First, how many passes will be necessary with Pratt’s sequence? That would be the cardinality of the set $\{k \in\mathbb{N}\colon k= 2^p3^q< n\} = \{k\colon \log k = p\log 2 + q\log 3< \log n\}$. The last inequality defines a set of integers inside of a triangle in the two-dimensional plane. This triangle is given by two axes in the plane and the line defined by $x\log 2+y\log 3=\log n$, where $x,y\in\mathbb{R}$. The points where the line intersects the axes are, of course, $x = \log_2 n$ and $y = \log_3 n$. In the picture below, the integer points of interest are marked, as well as the triangle described so far. The area of the triangle is $\frac12 \log_2 n \log_3 n$. The number of integer points inside the triangle is then approximately equal to this number, because each of these integer points corresponds bijectively to a square of unit length (the integer point is the lower left point of each square). You get a little fuss about what happens on the diagonal and about the square at the intersection of the axes, but that’s what the $O$-notation is for. No longer caring about this fuss and about what kind of logarithm to use (they only differ by a constant anyway), we find that Pratt’s sequence demands for $O((\log n)^2)$ passes.

Integer Points that can be used for Pratt’s Sequence in Shellsort

Finally, what cost does each pass have? In an $h$-pass, where $h = 2^p3^q$ with suitable $p,q$, the file will already be $2h$– and $3h$-sorted. If $2h >n$, this is extending the definition of “$2h$-sorted” trivially; if not, this follows from what the algorithm has achieved so far and from Knuth’s “Theorem K”. Now, from this theorem you can conclude that there won’t be too many inversions left in the considered subsequence: In one of our $h$-passes, a subsequence of $\frac nh$ numbers is to be considered (this is repeated $h$ times during this stage of the algorithm afterwards before the next skipping number comes in), and by construction, this subsequence is already 2-sorted and 3-sorted. Thankfully, we already talked about those drowsy sequences. Each has at most $\frac{n}{2h}$ inversions in it (its length is $\frac nh$ here, not $n$ as we had above) and we have to consider $h$ such sequences during this pass. Hence, the total number of inversions that may be cured by the $h$-pass is at most $h\frac{n}{2h} = \frac n2$.
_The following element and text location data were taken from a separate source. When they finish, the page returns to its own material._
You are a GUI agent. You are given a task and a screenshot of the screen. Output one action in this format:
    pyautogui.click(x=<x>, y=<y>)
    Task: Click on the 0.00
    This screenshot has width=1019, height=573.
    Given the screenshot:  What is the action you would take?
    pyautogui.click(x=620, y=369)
So, the costs for Shellsort with Pratt’s sequence is $O(\frac n2(\log n)^2) = O(n(\log n)^2)$, as stated. q.e.d.

Knuth then goes on to look at bounds that hinge on deeper number-theoretic relations between the skips. By choosing those cleverly, one can even get down to $O(n e^{c\sqrt{\ln n}})$ – even for real-world sets, this may be a suitable choice, since the constant implied by the $O$-notation is usually much smaller than with Pratt’s sequence. Pratt’s sequence is way better for astronomically large $n$, though. I admit, I did shun away from the proofs of those bounds… I may return to those some time later. At a first glance, they didn’t seem as appealing as those that I rephrased here. But maybe, I’m just being too picky and not doing justice to those ideas.

As of now, apparently no sequence that achieves the famous $O(n\log n)$-bound is known. I would be very interested to learn, if one could actually prove this to be impossible.

Now, for practical purposes, Shellsort will not be your first choice as a sorting algorithm. It has mostly the merits of being very easy to implement, being quite fast on partially sorted sets and being in-place (not using too much extra space while sorting). I have turned to Knuth’s next chapter by now, which deals with exchanging sorts (like Bubblesort and, in particular, Quicksort) – in the beginning I just wanted to skip Shellsort to get to the next chapter faster. But I have dwelled there for quite some time now, and for good reason. Shellsort allows for much deeper mathematics than I had anticipated, and I have learned a great deal about the principles that underly the theory of algorithms. And there is still research to do. Amazing stuff.